>>>>
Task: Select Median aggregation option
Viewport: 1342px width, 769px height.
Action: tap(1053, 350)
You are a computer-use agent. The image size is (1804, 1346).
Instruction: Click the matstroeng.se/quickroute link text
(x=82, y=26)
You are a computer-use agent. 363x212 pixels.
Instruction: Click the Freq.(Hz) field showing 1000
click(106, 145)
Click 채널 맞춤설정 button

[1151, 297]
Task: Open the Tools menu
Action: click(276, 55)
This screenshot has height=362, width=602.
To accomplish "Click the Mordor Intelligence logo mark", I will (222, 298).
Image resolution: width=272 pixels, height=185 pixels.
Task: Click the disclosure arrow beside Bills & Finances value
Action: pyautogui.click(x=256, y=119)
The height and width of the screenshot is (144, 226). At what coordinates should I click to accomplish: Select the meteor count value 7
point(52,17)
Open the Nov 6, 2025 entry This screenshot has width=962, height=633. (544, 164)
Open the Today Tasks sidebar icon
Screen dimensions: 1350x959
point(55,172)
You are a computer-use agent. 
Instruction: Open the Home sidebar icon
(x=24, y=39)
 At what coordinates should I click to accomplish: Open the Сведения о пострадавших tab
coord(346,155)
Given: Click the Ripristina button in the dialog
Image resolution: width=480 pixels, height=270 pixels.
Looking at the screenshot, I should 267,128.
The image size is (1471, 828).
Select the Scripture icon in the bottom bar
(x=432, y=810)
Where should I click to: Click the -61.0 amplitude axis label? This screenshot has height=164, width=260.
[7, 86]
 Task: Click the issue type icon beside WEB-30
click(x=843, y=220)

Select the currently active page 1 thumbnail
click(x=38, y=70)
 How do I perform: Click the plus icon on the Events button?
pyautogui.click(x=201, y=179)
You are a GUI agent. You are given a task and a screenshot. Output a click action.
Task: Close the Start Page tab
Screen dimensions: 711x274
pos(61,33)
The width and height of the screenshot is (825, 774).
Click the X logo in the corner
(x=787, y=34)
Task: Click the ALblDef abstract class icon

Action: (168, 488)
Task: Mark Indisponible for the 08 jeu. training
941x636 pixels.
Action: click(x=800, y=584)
<<<<
• Task to complete:
Format every line of the material above as a numbered list, omitting the blank lines.

• Output for this task:
1. Task: Select Median aggregation option
2. Viewport: 1342px width, 769px height.
3. Action: tap(1053, 350)
4. You are a computer-use agent. The image size is (1804, 1346).
5. Instruction: Click the matstroeng.se/quickroute link text
6. (x=82, y=26)
7. You are a computer-use agent. 363x212 pixels.
8. Instruction: Click the Freq.(Hz) field showing 1000
9. click(106, 145)
10. Click 채널 맞춤설정 button
11. [1151, 297]
12. Task: Open the Tools menu
13. Action: click(276, 55)
14. This screenshot has height=362, width=602.
15. To accomplish "Click the Mordor Intelligence logo mark", I will (222, 298).
16. Image resolution: width=272 pixels, height=185 pixels.
17. Task: Click the disclosure arrow beside Bills & Finances value
18. Action: pyautogui.click(x=256, y=119)
19. The height and width of the screenshot is (144, 226). At what coordinates should I click to accomplish: Select the meteor count value 7
20. point(52,17)
21. Open the Nov 6, 2025 entry This screenshot has width=962, height=633. (544, 164)
22. Open the Today Tasks sidebar icon
23. Screen dimensions: 1350x959
24. point(55,172)
25. You are a computer-use agent. 
26. Instruction: Open the Home sidebar icon
27. (x=24, y=39)
28.  At what coordinates should I click to accomplish: Open the Сведения о пострадавших tab
29. coord(346,155)
30. Given: Click the Ripristina button in the dialog
31. Image resolution: width=480 pixels, height=270 pixels.
32. Looking at the screenshot, I should 267,128.
33. The image size is (1471, 828).
34. Select the Scripture icon in the bottom bar
35. (x=432, y=810)
36. Where should I click to: Click the -61.0 amplitude axis label? This screenshot has height=164, width=260.
37. [7, 86]
38.  Task: Click the issue type icon beside WEB-30
39. click(x=843, y=220)
40. Select the currently active page 1 thumbnail
41. click(x=38, y=70)
42.  How do I perform: Click the plus icon on the Events button?
43. pyautogui.click(x=201, y=179)
44. You are a GUI agent. You are given a task and a screenshot. Output a click action.
45. Task: Close the Start Page tab
46. Screen dimensions: 711x274
47. pos(61,33)
48. The width and height of the screenshot is (825, 774).
49. Click the X logo in the corner
50. (x=787, y=34)
51. Task: Click the ALblDef abstract class icon
52. Action: (168, 488)
53. Task: Mark Indisponible for the 08 jeu. training
54. 941x636 pixels.
55. Action: click(x=800, y=584)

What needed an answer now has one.